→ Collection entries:
# # # #

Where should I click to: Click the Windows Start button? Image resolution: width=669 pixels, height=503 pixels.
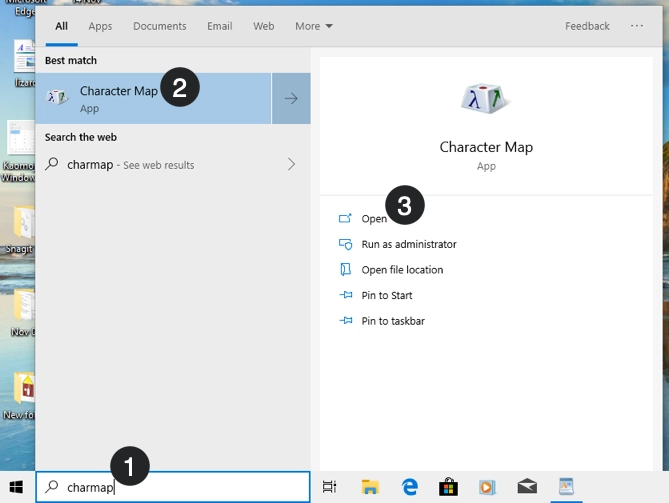(17, 487)

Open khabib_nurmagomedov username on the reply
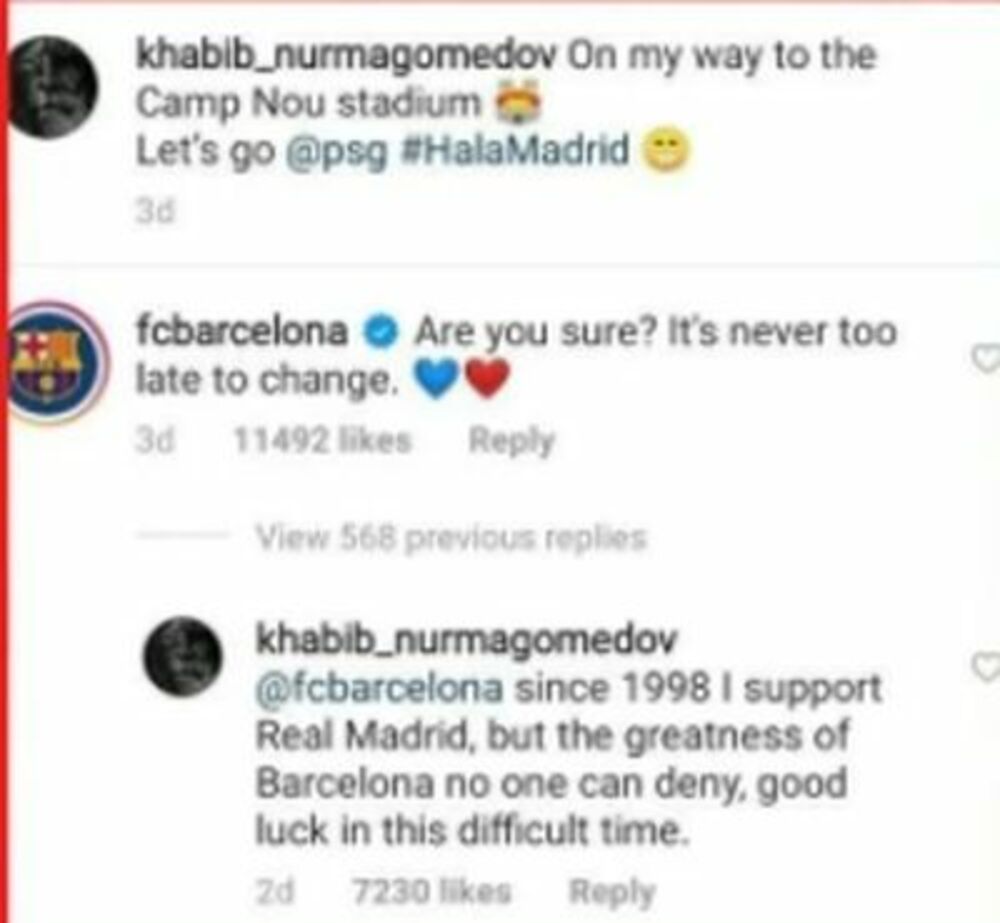tap(466, 640)
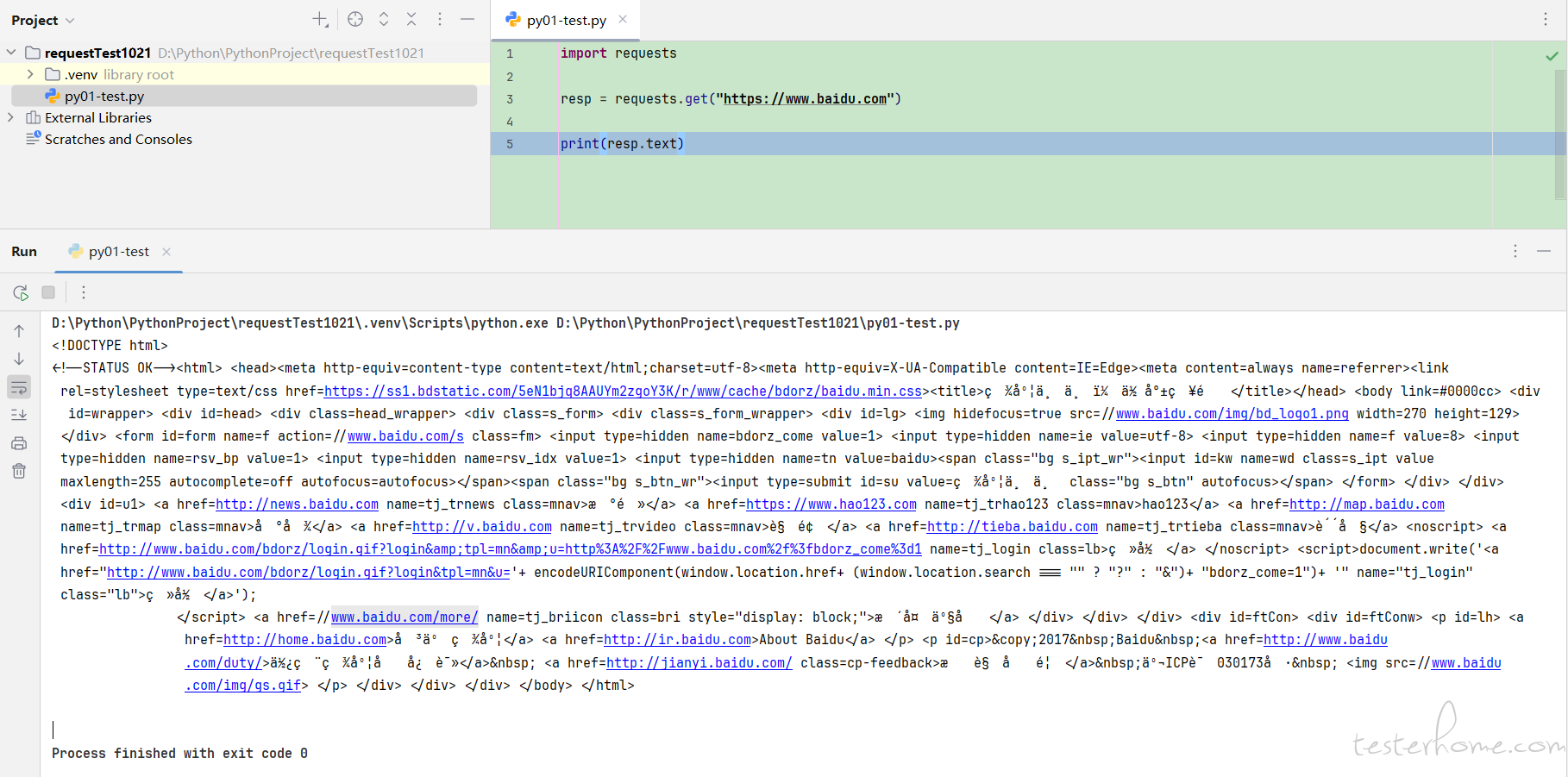Collapse the requestTest1021 project root

pyautogui.click(x=11, y=53)
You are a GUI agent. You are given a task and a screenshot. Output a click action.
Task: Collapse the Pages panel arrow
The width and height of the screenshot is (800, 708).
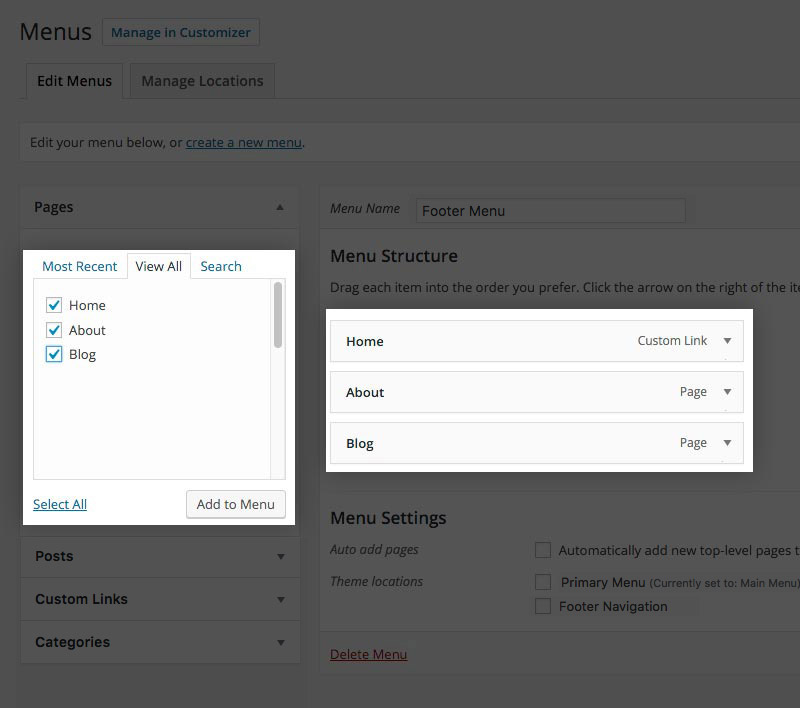[x=280, y=207]
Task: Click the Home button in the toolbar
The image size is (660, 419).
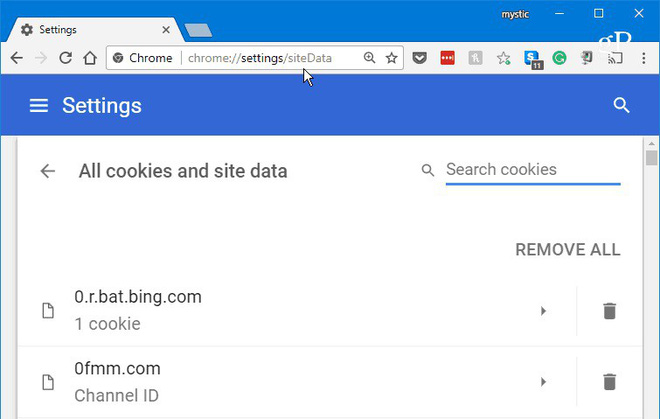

# # # #

→ Required action:
Drop the pictures, then write out only the lines running from the one containing "Task: Click the Home button in the toolbar" through the last line above, both included, exactly.

→ Written response:
Task: Click the Home button in the toolbar
The image size is (660, 419).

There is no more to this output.